Le Captain Cap ! Tout le monde en parle aujourd'hui, mais combien peu le connaissent !
J'ai l'honneur d'appartenir à cette petite élite.
La première fois que j'eus le plaisir de rencontrer Cap, c'était au bar de l'hôtel Saint-Pétersbourg ; la seconde fois à l'Irish bar de la rue Royale ; la troisième, au Silver-Grill ; la quatrième, au Scotch Tavern de la rue d'Astorg ; la cinquième, à l'Australian Wine Store de l'avenue d'Eylau[2].
Peut-être intervertis-je l'ordre des bars, mais, comme on dit en arithmétique, le produit n'en demeure pas moins le même.
Tout de suite, Cap me plut. Le récit de ses aventures, les petits refrains exotiques qu'il se plaît à fredonner entre temps, ses aperçus toujours neufs, sa haine de la Bureaucratie et de l'Europe, tout en Cap me charma et nous fûmes vite d'excellents amis.
Il n'y a qu'à gagner à la fréquentation de tels hommes, et les notions que j'ai acquises depuis ma liaison avec Cap, tiennent presque du prodige.
Le Captain Cap a énormément voyagé. Quand il dit :
J'ai passé les trois quarts de ma vie sur mer et les deux tiers de mon existence dans les terres vierges, etc., etc..
Il ne faut voir dans cette assertion aucune exagération, aucun bluffage.
À Québec, Cap remplit pendant dix-huit mois les importantes fonctions de starter à l'Observatoire.
C'est lui qui donnait le départ aux étoiles filantes.
Au Labrador, Cap découvrit les importantes mines de charcuterie (meat-land) qui sont actuellement la fortune de ce pays.
J'ai donné dans plusieurs journaux, voilà tantôt un an, l'explication absolument plausible de l'existence de ces carrières nutritives. J'ai attendu des démentis ; ils ne sont pas venus[3].
Notre ami Cap est donc candidat à la députation. Je connais la deuxième circonscription du neuvième arrondissement, et je suis tranquille.
Que Cap passe au premier tour de scrutin, je n'oserais l'affirmer ; mais le ballottage pourrait bien réserver d'amères désillusions à MM. Strauss et Berger[4].
Le programme de Cap est bien simple et se passe d'explications : Cap est anti-européen et anti-bureaucrate.
En dehors de ces deux grandes lignes, toutes les revendications des électeurs sont les revendications de Cap.
Dans la dernière réunion électorale, qui s'est tenue à l'Auberge du Clou, quelqu'un a demandé le nivellement de la Butte Montmartre ; Cap s'est engagé à faire niveler la Butte Montmartre.
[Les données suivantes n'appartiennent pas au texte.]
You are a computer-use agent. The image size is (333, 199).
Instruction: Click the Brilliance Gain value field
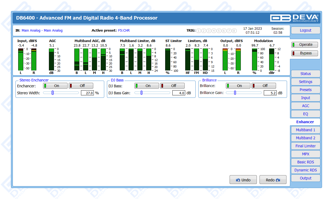[270, 93]
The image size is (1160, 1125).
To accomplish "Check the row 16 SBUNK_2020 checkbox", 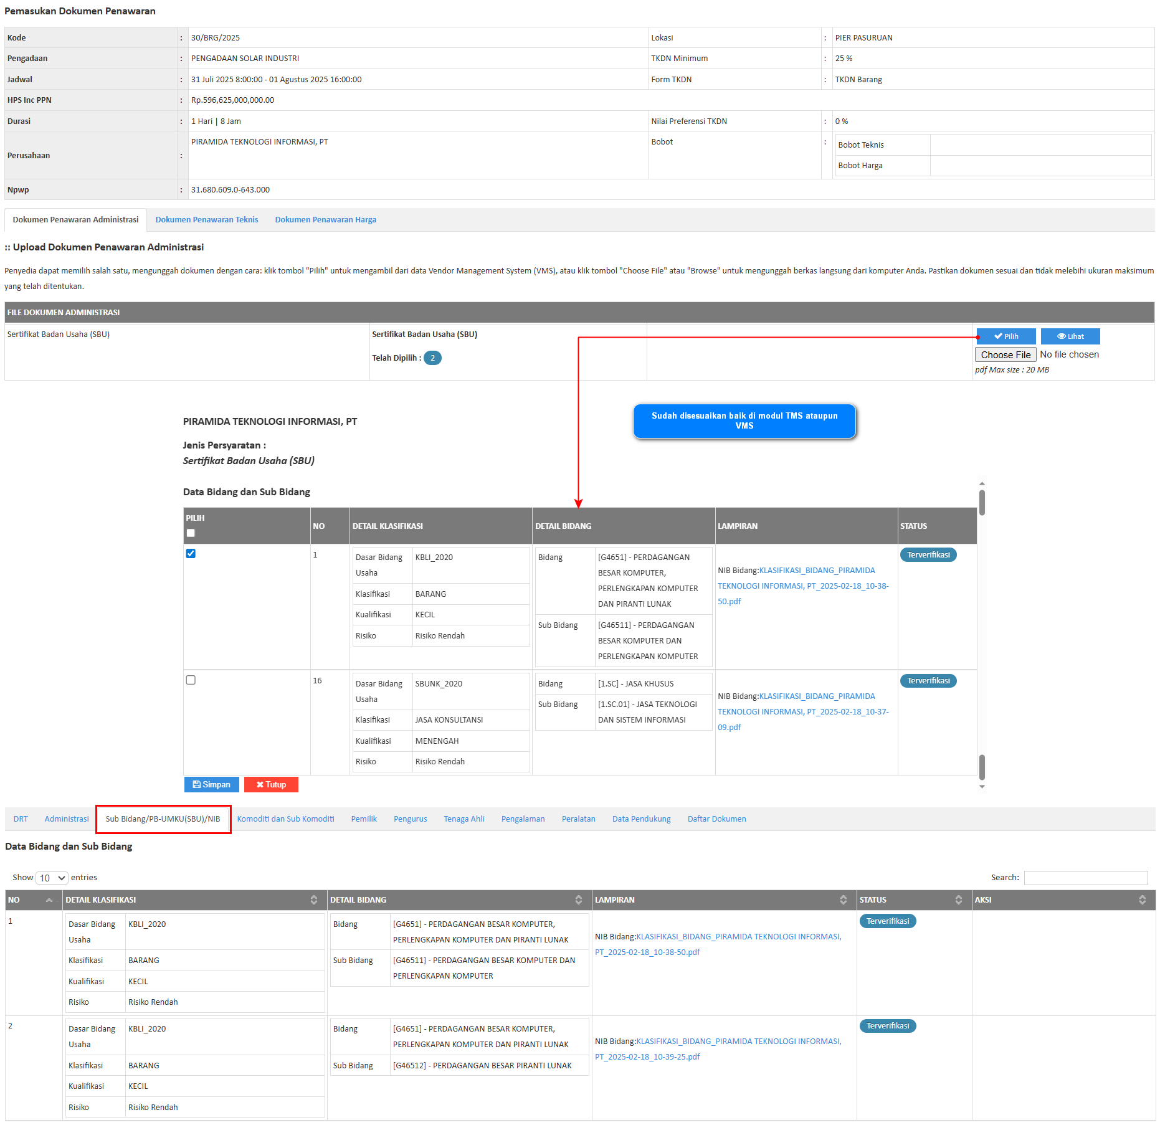I will 191,680.
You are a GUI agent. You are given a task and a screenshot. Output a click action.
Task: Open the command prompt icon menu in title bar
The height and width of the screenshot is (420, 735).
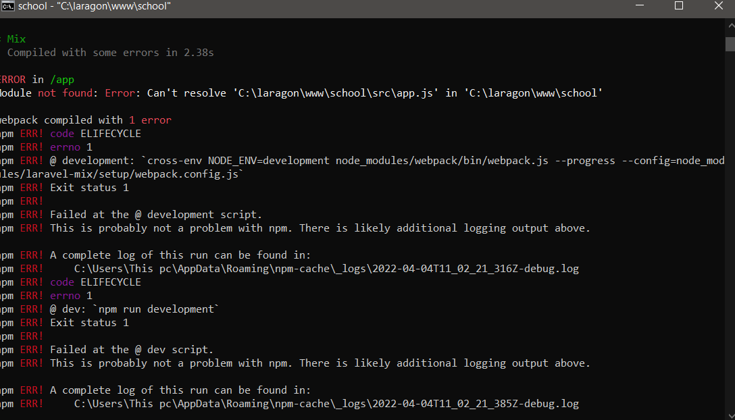coord(7,6)
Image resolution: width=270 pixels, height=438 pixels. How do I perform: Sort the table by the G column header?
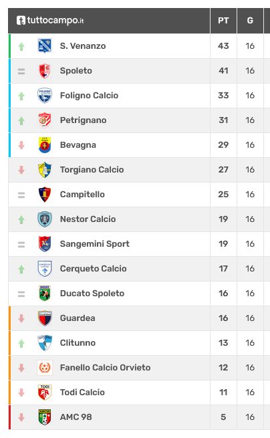pos(250,21)
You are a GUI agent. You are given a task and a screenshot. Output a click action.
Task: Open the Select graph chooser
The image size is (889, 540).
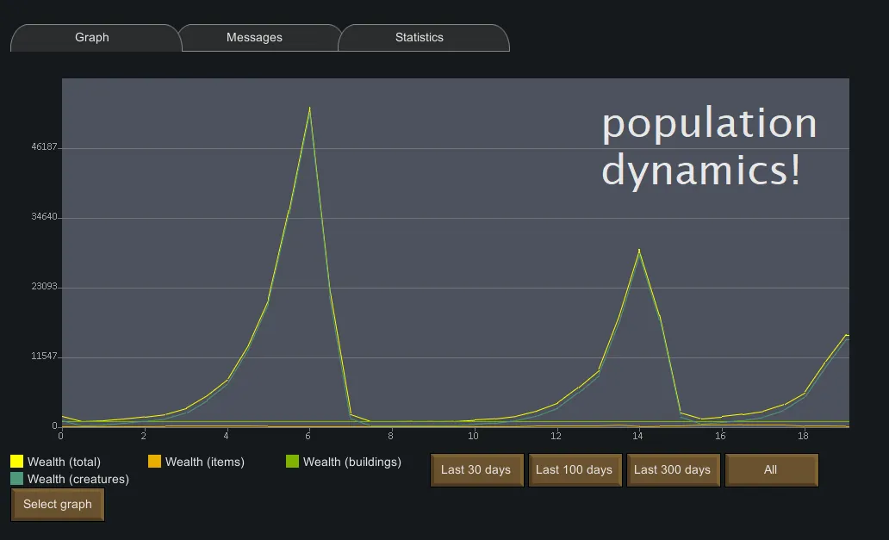(x=58, y=505)
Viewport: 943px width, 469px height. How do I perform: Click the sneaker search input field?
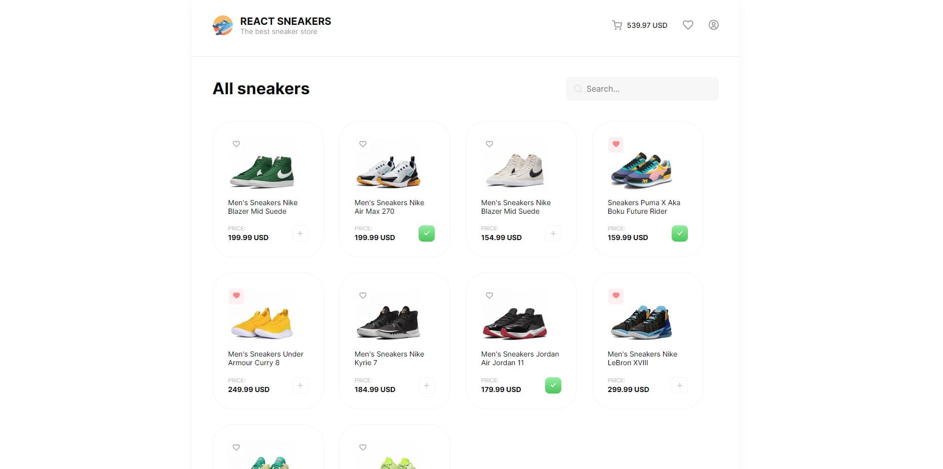point(648,89)
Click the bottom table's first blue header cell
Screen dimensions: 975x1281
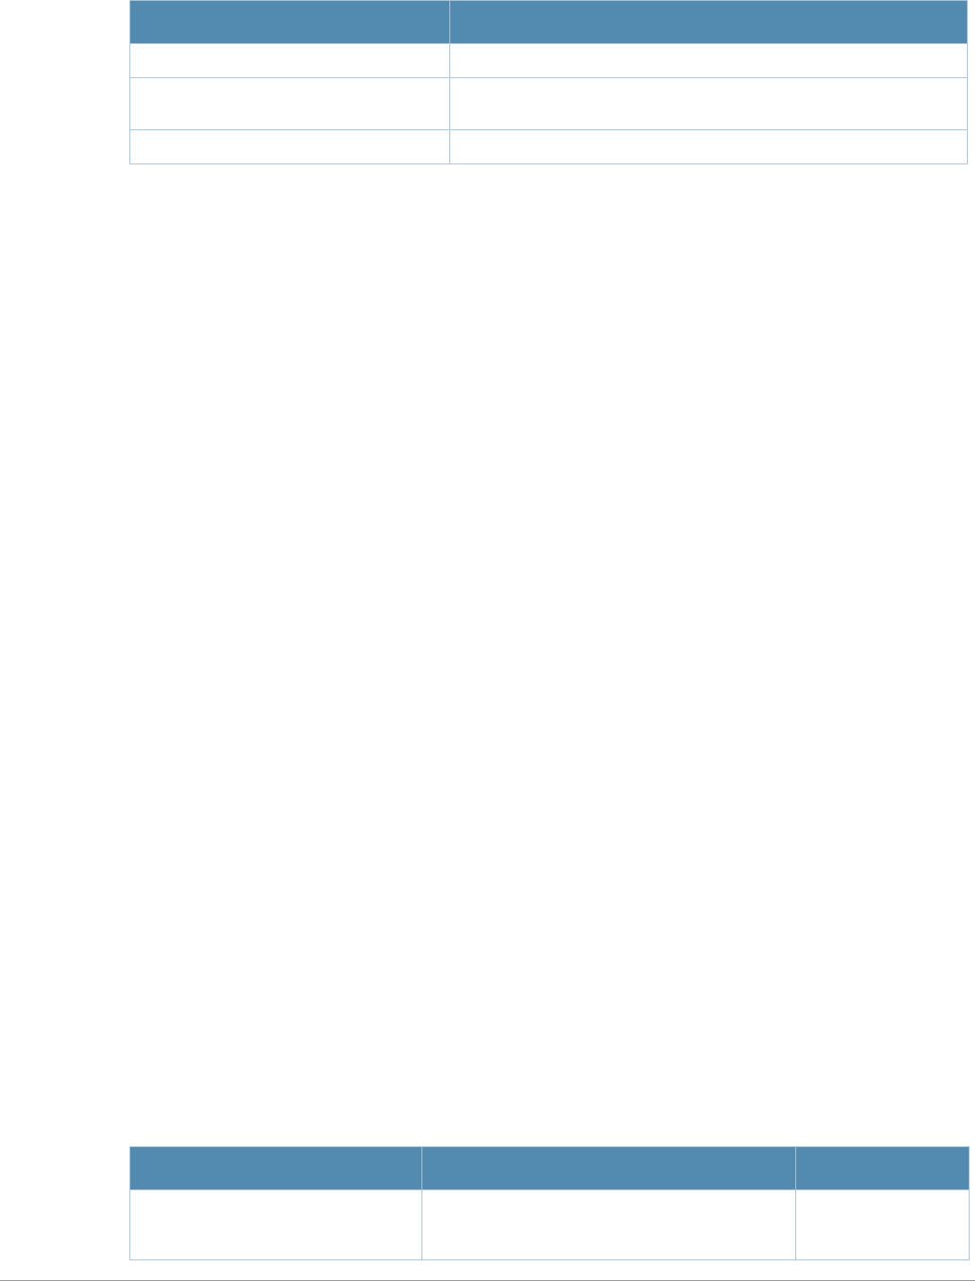tap(276, 1168)
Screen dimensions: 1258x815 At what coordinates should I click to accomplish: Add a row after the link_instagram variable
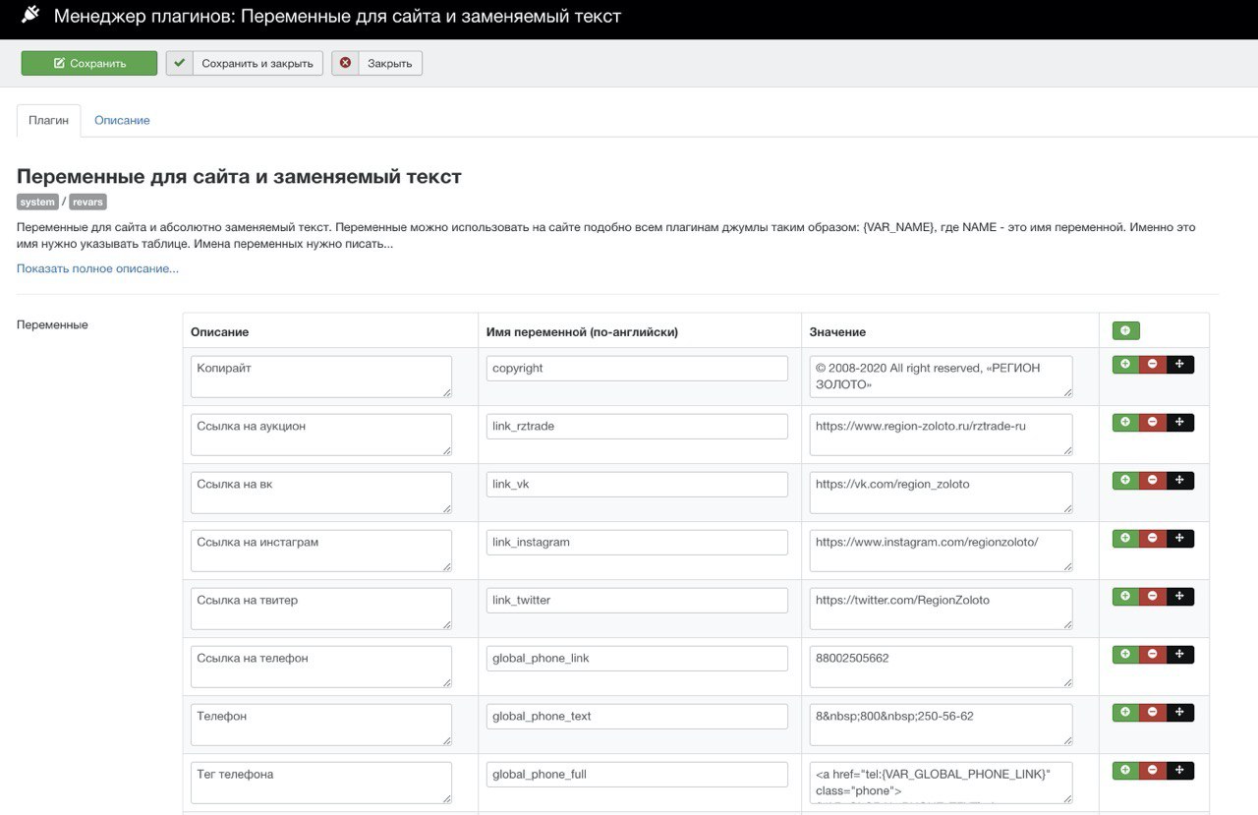coord(1125,539)
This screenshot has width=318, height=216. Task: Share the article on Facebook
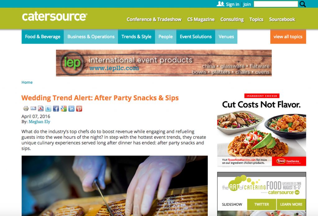tap(56, 109)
Cap s'est également engagé à prolonger l'avenue Trudaine jusqu'à la place de la Concorde.
Par quel bout ? s'informèrent quelques électeurs.
Par les deux bouts, répondit le Captain.
Un artiste dramatique interrogeant le Captain sur la question du blanc gras, dont le prix, paraît-il, est fort élevé, Cap s'est engagé à détaxer le blanc gras venant d'Allemagne et même à provoquer en France la création d'une fabrique nationale de ce produit sur le modèle des usines d'État de Sèvres et des Gobelins.
Cette question du blanc gras n'était pas pour laisser le Captain Cap indifférent, car il s'est beaucoup occupé, lui-même, et s'occupe encore de théâtre.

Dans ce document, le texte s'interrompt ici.